Is this, in Barack Obama's mind, a bug or a feature? Jeffrey Rogers Hummel, associate professor of economics at San Jose State University, explains how the financial policies of the president will inevitably lead to the end of the American welfare state.
What will ultimately kill the welfare State is that its centerpiece, government-provided social insurance, is simultaneously above reproach and beyond salvation. Fully-funded systems could have survived, but politicians had little incentive to enact them, and much less incentive to impose the huge costs of converting from pay-as-you-go. Whether this inevitable collapse of social democracies will ultimately be a good or bad thing depends on what replaces them.Unforttunately, what seems to be the intended replacement of the welfare state is the "statist" state.
The president believes that a select group of affluent, highly educated technocrats — cosmopolitan, noble-minded, and properly progressive — supported by a phalanx of whiz-kids fresh out of blue-chip universities with little or no experience in the marketplace, can direct our lives far better than we can ourselves. By “better” I do not mean in a fashion that, measured by disinterested criteria, makes us necessarily wealthier, happier, more productive, or freer.
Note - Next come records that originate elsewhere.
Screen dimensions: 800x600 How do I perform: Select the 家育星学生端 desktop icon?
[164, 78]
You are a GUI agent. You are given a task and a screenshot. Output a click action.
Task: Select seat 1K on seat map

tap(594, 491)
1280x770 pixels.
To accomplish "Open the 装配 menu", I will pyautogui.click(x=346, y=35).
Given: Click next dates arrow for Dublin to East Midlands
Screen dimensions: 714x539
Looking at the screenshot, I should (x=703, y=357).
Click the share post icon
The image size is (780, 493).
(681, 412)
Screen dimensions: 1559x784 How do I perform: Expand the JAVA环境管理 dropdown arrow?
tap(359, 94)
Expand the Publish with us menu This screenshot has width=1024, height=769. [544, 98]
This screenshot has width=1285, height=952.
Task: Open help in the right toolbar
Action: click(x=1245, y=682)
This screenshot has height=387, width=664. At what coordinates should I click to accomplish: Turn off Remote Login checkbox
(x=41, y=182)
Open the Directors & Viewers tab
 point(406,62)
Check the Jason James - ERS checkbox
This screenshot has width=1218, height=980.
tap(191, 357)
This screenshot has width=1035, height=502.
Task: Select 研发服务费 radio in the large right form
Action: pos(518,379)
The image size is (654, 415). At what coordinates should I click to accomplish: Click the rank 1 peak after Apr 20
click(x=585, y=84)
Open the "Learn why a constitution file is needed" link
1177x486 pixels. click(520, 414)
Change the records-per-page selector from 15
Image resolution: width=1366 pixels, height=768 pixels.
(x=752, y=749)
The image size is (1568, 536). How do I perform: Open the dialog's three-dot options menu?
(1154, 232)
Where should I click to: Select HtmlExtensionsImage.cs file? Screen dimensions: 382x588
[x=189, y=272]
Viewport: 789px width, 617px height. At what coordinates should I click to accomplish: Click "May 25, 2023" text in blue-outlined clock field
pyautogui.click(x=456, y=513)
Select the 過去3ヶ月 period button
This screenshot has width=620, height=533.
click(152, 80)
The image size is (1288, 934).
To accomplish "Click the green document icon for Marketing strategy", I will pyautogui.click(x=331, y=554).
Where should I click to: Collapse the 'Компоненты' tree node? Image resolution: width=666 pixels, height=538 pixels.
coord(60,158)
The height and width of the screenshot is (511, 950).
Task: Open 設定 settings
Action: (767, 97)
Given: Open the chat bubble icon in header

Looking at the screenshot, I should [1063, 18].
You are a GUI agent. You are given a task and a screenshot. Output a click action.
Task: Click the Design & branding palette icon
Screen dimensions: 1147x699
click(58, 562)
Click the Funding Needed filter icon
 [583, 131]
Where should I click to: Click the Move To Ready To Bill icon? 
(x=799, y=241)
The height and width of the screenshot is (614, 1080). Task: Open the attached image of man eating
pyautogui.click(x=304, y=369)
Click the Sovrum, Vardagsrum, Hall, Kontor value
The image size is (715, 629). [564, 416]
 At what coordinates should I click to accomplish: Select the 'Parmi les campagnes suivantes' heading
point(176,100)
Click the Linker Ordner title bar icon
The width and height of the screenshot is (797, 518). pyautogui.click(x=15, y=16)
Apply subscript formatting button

Instead, “better” means “fairer,” or more “equal.” We may “make” different amounts of money, but we will end up with more or less similar net incomes. We may know friendly doctors, be aware of the latest procedures, and have the capital to buy blue-chip health insurance, but no matter. Now we will all alike queue up with our government-issued insurance cards to wait our turn at the ubiquitous corner clinic. ...
So we move at breakneck speed in order not to miss this rare opportunity when the radical leadership of the Congress and the White House for a brief moment clinch the reins of power. By the time a shell-shocked public wakes up and realizes that the prescribed chemotherapy is far worse than the existing illness, it should be too late to revive the old-style American patient.